While Abbatino was in hiding, back in Rome in two very surprising verdicts the tribunals dismissed the declarations of both Lucioli and Sicilia. The first one, Sicilia, was dismissed only ten days after the beginning of the trial by judge Antonio Pelaggi (who was later found to have been a close friend of Enrico Nicoletti, one of the leaders of the Testaccini). Sicilia would be released years later without state protection, killed by hitmen of the Banda della Magliana. Two years later in 1988, a court presided by judge Corrado Carnevale — known as "l'ammazzasentenze" (the verdict killer) because of the high number of convictions of Mafiosi overturned on appeal at the Maxi Trial for the slightest technicality, such as the lack of a rubber stamp on a document — completely overturned the convictions for the Lucioli trial, deeming Lucioli to be "insane" and his revelations "completely unreliable". In both cases the tribunal ruled that the Banda della Magliana did not actually exist. When all of the gang members went free, war finally broke out between the Maglianesi and Testaccini: between 1989 and 1991 several high-ranking members of the organization were killed, most notably Edoardo Toscano and Enrico De Pedis, the leaders of each faction.

On 15 March 1991, Roberto Abbatino disappeared without a trace after leaving his house. His body was found three days later floating in the Tiber river: he had been kidnapped and tortured for days with a knife as evidenced by the stab wounds on his body. His killers wanted to find out where Maurizio Abbatino was hiding, but despite the enormous suffering, Roberto did not reveal the location of his brother, and was thus killed and dumped at the river. Roberto Abbatino was not involved in criminal activities. Abbatino's father had previously been threatened into revealing the location of his son.

==Arrest and turncoat==
Maurizio Abbatino, the only founding member of the Banda della Magliana to be still alive, was arrested, after 6 years on the run, on 24 January 1992 in Caracas, Venezuela, as he was leaving a pub. The police were able to track him down when on New Year's Eve, he made a phone call back home to talk to his family. Abbatino later admitted that he was fully aware he would have been traced by making that phone call. Immediately following his arrest he announced he would cooperate with Italian authorities.
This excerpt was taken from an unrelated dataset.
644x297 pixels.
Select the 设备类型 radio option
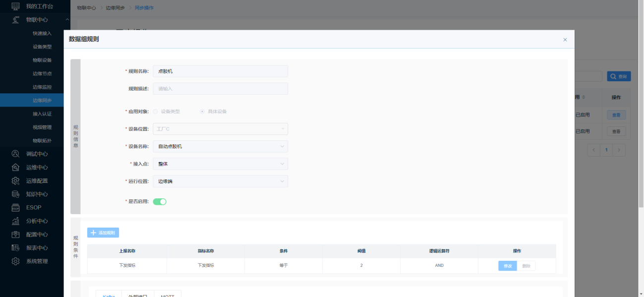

After being sent back to Rome via airplane he was immediately admitted into the witness protection program and sent to a secure location. Following his revelations to the magistrates, which were similar and which rehabilitated the ones made years before by Fulvio Lucioli and the defunct Claudio Sicilia, on 16 April 1993 a giant police operation, dubbed Operazione Colosseo, involving more than 500 police officers, ended with the arrest of over a hundred members and associates of the Banda della Magliana. The trial against the organization began in 1995 and ended one year later. This time, the tribunal recognized the existence of the criminal association: the judges considered it to be a Mafia association on the same level as the Camorra, Cosa Nostra and 'Ndrangheta, and asked for several life sentences. This particular judgement was later overturned on appeal, resulting in much lighter sentences for many of its members, particularly those involved in money laundering and similar activities. Despite this, the trial is generally considered to have marked the end of the Banda della Magliana.

Abbatino testified at other trials, including the trials for the murder of Duke Grazioli and the journalist Mino Pecorelli. He was given a new identity and lives in a secret location. In March 2016, however, state protection was taken away from him.